À un an de l’élection présidentielle, le président du Rassemblement National occupe tout l’espace médiatique. Entre sa récente main tendue au grand patronat et l’officialisation de sa relation avec une descendante de la royauté européenne, Jordan Bardella peaufine sa stature d’homme d’État… non sans prendre certains risques.
L’opération « Séduction Medef »
Le 20 avril dernier, Jordan Bardella a franchi une étape historique pour son parti : un déjeuner officiel avec le bureau exécutif du Medef. Pour celui qui martèle ne pas avoir « l’entreprise honteuse », l’objectif est clair : rassurer les marchés et le monde économique.

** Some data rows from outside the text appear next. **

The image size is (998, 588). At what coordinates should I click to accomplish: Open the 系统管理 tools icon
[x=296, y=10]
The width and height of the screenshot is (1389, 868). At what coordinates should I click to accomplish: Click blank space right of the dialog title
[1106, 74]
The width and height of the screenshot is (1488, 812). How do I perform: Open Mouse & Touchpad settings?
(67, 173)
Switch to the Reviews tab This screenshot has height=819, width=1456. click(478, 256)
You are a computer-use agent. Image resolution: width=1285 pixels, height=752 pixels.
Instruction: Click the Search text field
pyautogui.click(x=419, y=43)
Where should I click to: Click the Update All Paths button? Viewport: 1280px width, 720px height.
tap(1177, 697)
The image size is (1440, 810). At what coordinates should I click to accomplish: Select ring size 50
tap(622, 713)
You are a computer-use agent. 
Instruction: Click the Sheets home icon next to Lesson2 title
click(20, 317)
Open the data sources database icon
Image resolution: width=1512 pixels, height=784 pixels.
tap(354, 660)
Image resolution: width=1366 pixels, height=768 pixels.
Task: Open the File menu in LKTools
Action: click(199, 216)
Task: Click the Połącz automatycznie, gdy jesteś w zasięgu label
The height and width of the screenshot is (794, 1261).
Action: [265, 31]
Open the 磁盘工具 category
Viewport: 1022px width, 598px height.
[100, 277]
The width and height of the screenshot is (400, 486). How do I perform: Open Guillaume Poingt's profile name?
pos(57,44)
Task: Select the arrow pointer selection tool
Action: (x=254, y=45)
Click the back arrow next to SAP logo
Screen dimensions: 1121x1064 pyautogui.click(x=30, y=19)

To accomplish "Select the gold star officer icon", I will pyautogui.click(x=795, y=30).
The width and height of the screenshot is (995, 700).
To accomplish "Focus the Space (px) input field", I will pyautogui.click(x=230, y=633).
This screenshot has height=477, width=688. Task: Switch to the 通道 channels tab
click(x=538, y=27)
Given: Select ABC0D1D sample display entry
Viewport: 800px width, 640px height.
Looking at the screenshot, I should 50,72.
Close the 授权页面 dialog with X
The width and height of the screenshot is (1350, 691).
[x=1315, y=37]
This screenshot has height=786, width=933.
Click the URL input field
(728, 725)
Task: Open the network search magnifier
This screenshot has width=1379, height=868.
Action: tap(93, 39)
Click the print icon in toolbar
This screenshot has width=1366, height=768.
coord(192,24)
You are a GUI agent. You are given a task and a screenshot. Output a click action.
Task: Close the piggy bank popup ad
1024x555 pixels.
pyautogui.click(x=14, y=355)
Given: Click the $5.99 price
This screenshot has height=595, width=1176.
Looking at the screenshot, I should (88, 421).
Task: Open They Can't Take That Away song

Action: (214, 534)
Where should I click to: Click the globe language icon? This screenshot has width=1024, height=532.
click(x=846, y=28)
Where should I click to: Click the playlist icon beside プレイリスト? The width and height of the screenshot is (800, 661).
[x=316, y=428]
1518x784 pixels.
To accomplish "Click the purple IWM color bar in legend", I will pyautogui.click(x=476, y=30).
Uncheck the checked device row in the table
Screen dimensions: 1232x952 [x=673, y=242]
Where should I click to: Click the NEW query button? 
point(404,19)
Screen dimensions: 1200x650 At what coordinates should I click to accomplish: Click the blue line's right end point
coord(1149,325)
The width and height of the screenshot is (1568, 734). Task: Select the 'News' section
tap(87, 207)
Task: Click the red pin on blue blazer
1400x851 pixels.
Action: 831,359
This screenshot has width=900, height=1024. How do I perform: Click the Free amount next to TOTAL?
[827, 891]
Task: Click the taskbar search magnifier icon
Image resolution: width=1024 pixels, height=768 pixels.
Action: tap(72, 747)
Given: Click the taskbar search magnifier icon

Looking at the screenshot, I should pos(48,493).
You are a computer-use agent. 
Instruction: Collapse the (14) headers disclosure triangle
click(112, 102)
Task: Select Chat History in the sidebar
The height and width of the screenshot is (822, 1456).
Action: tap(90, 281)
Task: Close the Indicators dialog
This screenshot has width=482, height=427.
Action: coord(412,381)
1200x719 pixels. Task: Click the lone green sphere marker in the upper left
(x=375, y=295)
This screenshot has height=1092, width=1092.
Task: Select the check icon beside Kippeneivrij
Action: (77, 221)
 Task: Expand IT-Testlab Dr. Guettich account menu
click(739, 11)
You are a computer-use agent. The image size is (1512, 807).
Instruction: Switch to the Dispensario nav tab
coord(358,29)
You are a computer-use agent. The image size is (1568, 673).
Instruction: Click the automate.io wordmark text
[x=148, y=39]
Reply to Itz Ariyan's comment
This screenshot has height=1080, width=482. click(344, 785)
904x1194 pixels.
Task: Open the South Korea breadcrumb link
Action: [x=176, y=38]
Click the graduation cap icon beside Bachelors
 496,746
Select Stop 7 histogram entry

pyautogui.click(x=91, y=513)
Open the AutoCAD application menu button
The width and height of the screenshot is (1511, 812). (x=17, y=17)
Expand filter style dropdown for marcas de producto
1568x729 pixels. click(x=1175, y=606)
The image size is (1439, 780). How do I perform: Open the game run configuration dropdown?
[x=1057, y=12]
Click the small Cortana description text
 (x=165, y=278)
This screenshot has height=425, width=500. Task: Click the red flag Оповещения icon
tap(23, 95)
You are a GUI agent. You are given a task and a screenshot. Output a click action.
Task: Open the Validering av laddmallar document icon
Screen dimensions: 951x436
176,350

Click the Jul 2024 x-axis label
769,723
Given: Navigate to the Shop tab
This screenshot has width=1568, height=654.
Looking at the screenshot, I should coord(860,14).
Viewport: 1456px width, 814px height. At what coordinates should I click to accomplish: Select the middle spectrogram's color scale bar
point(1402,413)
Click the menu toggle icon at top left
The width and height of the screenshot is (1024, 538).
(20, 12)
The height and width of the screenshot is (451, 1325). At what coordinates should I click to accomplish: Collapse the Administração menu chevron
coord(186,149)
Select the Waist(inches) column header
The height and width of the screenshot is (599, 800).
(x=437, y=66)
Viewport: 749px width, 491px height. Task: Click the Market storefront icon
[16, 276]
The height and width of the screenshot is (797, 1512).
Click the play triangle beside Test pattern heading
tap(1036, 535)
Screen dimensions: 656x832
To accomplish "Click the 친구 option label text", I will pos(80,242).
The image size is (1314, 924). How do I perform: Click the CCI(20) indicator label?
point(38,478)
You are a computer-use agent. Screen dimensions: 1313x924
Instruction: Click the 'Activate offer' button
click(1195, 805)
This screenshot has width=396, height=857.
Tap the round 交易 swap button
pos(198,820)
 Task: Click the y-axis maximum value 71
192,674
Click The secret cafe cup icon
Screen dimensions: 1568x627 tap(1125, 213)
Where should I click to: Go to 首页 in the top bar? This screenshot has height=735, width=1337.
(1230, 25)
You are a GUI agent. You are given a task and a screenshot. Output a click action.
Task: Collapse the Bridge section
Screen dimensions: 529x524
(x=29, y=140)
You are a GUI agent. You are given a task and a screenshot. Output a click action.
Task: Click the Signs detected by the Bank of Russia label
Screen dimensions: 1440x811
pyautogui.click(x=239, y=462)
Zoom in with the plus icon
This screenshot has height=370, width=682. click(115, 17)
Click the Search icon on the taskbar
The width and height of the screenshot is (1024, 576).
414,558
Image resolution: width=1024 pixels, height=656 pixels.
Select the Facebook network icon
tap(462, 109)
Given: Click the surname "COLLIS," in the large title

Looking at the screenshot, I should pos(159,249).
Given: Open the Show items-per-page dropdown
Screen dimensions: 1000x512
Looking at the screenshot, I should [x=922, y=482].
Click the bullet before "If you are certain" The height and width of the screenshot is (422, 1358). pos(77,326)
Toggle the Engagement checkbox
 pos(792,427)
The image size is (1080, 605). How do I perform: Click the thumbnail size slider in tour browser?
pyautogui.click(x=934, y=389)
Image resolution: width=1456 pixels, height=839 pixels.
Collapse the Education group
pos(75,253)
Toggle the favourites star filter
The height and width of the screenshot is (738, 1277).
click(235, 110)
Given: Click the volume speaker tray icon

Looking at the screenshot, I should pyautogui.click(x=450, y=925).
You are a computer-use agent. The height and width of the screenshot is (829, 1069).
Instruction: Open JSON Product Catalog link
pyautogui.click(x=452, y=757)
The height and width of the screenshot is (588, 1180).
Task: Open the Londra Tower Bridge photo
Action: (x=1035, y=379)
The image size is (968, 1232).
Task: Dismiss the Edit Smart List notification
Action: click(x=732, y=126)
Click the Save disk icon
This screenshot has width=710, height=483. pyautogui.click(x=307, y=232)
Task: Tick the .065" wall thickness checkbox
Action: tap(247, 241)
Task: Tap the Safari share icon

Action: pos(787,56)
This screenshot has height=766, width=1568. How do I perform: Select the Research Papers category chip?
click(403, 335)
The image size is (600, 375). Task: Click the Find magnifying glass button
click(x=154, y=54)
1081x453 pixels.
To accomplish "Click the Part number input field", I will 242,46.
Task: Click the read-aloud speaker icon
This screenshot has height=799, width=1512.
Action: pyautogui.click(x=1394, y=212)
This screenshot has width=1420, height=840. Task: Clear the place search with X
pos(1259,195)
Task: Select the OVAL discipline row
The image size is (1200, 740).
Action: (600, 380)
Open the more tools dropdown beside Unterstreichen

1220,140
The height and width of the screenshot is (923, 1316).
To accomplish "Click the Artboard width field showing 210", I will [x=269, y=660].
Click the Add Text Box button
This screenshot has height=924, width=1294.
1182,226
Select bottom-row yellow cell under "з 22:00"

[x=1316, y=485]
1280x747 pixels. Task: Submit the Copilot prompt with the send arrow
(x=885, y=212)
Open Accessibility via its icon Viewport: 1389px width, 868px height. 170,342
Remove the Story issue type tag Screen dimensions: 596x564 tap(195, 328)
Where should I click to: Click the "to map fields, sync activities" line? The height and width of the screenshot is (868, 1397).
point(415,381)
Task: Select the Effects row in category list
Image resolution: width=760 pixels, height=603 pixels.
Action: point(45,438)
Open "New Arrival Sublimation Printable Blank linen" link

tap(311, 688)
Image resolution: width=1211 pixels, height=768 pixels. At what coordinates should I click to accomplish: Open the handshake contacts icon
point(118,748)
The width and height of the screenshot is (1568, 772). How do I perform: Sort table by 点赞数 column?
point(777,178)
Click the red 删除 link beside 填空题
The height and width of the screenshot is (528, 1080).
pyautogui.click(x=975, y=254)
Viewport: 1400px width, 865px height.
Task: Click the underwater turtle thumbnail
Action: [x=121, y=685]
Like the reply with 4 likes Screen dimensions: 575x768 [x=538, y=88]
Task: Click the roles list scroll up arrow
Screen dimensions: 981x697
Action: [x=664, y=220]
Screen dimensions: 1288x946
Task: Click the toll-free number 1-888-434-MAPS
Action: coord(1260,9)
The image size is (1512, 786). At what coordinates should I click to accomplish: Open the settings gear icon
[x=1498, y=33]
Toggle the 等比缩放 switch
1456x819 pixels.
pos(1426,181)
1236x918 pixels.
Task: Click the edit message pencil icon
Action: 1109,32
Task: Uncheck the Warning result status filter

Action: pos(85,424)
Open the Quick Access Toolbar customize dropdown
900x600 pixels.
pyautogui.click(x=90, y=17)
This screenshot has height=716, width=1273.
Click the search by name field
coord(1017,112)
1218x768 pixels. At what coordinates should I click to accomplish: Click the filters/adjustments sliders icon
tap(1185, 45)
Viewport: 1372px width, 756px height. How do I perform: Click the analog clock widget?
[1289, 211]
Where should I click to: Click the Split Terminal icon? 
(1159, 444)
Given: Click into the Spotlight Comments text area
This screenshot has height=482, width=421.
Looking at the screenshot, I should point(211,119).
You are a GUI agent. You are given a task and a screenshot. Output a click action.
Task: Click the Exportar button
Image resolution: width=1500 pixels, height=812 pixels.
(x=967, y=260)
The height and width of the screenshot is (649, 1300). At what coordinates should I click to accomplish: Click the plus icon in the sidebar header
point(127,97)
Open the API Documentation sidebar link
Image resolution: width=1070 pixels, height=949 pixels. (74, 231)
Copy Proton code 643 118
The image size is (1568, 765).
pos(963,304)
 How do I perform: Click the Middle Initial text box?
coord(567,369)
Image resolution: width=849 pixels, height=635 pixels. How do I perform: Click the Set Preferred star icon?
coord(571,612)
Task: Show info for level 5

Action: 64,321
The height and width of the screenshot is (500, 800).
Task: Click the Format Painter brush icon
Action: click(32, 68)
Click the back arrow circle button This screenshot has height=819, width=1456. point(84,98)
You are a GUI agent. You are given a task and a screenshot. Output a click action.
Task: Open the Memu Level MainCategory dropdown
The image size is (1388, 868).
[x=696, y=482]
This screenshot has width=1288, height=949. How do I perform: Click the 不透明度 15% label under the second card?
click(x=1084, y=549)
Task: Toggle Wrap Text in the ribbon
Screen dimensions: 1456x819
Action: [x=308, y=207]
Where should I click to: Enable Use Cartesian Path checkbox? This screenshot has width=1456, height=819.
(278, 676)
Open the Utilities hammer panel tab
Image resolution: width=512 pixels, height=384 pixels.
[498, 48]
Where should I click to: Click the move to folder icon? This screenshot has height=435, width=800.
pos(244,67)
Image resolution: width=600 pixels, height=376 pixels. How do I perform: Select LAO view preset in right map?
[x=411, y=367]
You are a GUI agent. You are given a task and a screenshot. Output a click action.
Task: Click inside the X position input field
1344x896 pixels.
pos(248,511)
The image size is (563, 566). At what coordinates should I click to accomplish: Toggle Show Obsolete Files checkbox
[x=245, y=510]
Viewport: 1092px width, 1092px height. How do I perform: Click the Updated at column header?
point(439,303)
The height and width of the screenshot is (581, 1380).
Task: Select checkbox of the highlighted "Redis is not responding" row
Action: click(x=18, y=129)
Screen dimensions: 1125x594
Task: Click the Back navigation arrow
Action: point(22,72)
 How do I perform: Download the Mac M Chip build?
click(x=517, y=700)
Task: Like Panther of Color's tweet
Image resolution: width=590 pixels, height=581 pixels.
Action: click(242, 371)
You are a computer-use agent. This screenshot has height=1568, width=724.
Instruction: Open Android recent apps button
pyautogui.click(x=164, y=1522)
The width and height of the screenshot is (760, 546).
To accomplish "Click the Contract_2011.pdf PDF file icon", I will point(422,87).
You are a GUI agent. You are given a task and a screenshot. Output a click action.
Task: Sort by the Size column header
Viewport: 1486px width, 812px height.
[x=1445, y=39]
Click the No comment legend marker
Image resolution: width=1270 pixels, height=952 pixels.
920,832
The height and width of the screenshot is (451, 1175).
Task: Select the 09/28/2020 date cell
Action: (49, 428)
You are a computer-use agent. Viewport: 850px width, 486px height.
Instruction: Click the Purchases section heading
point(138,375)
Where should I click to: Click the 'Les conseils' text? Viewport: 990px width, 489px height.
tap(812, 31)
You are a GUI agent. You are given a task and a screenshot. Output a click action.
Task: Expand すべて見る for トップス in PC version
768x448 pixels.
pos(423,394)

Accompagné de cadres du parti, il a défendu une ligne libérale, prônant la « liberté d’entreprendre » et la simplification administrative. Une stratégie de « crédibilisation » indispensable pour espérer transformer l’essai des dernières élections municipales — qualifiées de « percée historique » par le parti malgré des résultats mitigés dans les grandes métropoles — en victoire nationale en 2027.
Le « Prince » de la droite ?
Mais si Jordan Bardella fait la Une, c’est aussi pour un volet beaucoup plus personnel. Le 16 avril, il a officiellement confirmé sa relation avec la princesse Maria Carolina de Bourbon des Deux-Siciles.
« Je suis très heureux », a-t-il sobrement déclaré, mettant fin à des mois de spéculations après des apparitions remarquées au Grand Palais.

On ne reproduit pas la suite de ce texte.